Snocciolare la sua carriera, dagli esordi in patria con l’Argentinos Juniors e Boca Juniors in avanti, potrebbe suonare mero esercizio di stile, sicuramente insufficiente a raccontarne la grandezza. In Europa, l’esordio a Barcellona, due anni segnati da un grave infortunio e da un rapporto conflittuale con la piazza. Quindi la svolta, nell’estate 1984, con l’approdo a Napoli e l’inizio di una storia, un romanzo già nella dinamica del suo acquisto, rocambolesco a dir poco. Sette stagioni che fanno la storia del calcio italiano e non solo. Due scudetti, una Coppa Uefa, una Coppa Italia e una Supercoppa Italiana e un insieme di ricordi indelebili per tutta la tifoseria azzurra, tramandati anche alle generazioni successive, di chi non ha potuto vederlo dal vivo.
In mezzo, la cavalcata trionfale di Messico 1986, con la vittoria, con la maglia dell’Argentina, della Coppa del Mondo, e i due gol probabilmente più celebri della storia del gioco, nella partita contro l’Inghilterra. ‘La Mano de Dios’ e subito dopo ‘El gol del siglo’, il dribbling a cinque giocatori, palla al piede, partendo da centrocampo, prima di depositare la palla in porta. ‘De que planeta viniste, barillete cosmico’, urla il telecronista Hugo Morales, consegnando quel momento alla storia.

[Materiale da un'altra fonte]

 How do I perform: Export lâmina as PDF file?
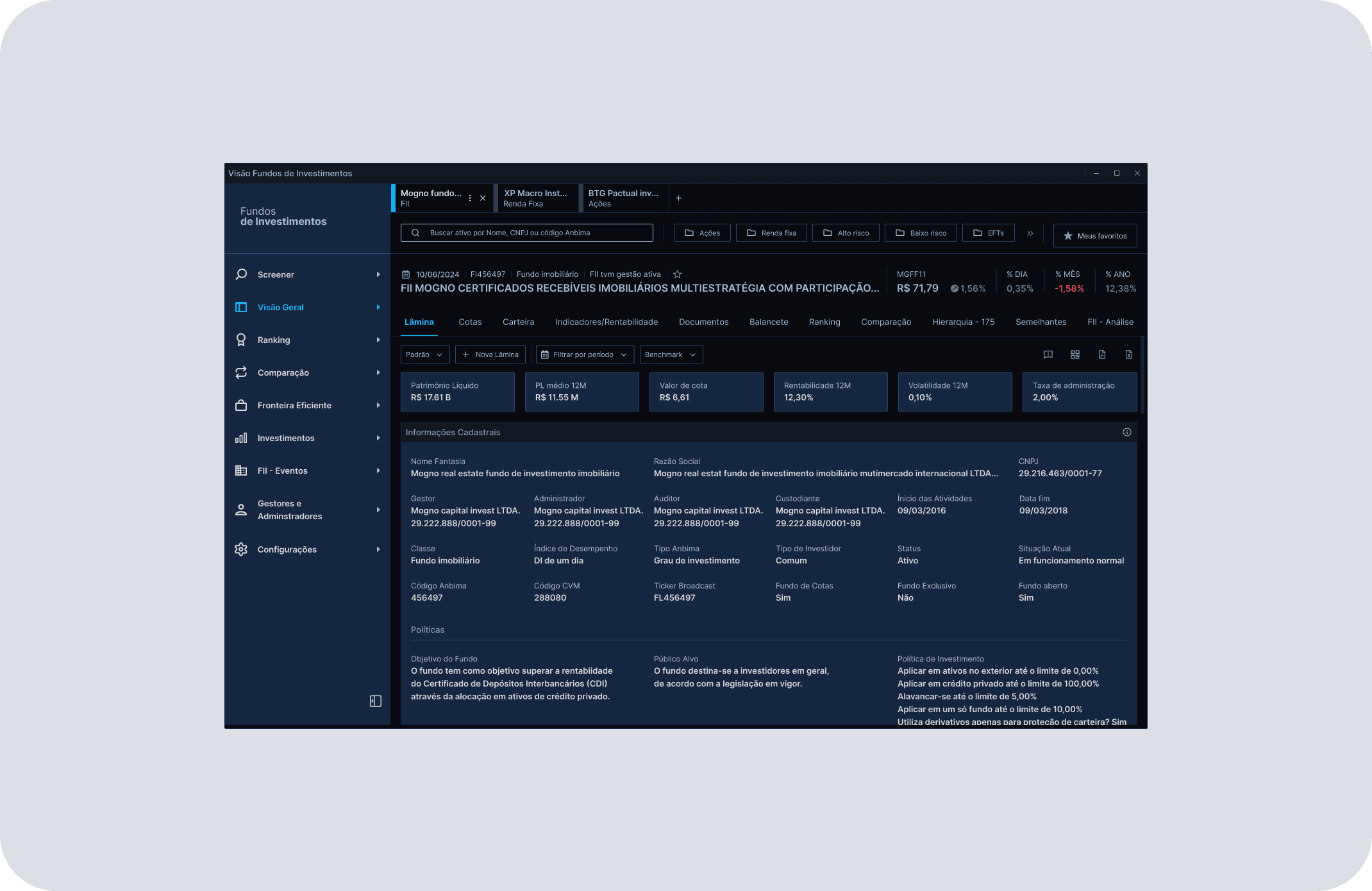[1102, 354]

Fuori dal campo, personaggio, come noto, dalla vita privata controversa, che ne ha segnato anche la parte finale della carriera, con la doppia squalifica per doping, al Napoli nel 1991 e con la maglia dell’Argentina ai Mondiali di Usa 94. Dopo l’addio al Napoli, un anno al Siviglia, quindi il ritorno in patria con Newell’s Old Boys e ancora Boca Juniors, prima dell’addio al calcio giocato nel 1997. Da allenatore, una carriera non altrettanto entusiasmante, sulle panchine della sua Argentina (condotta ai Mondiali 2010 in Sudafrica), di Al-Wasl, Fujairah, Dorados e Gimnasia la Plata. Il ricordo di cosa ha rappresentato sul campo rimane però indelebile, non sporcato minimamente dalle cadute. El Diez per eccellenza, se ce n’è uno.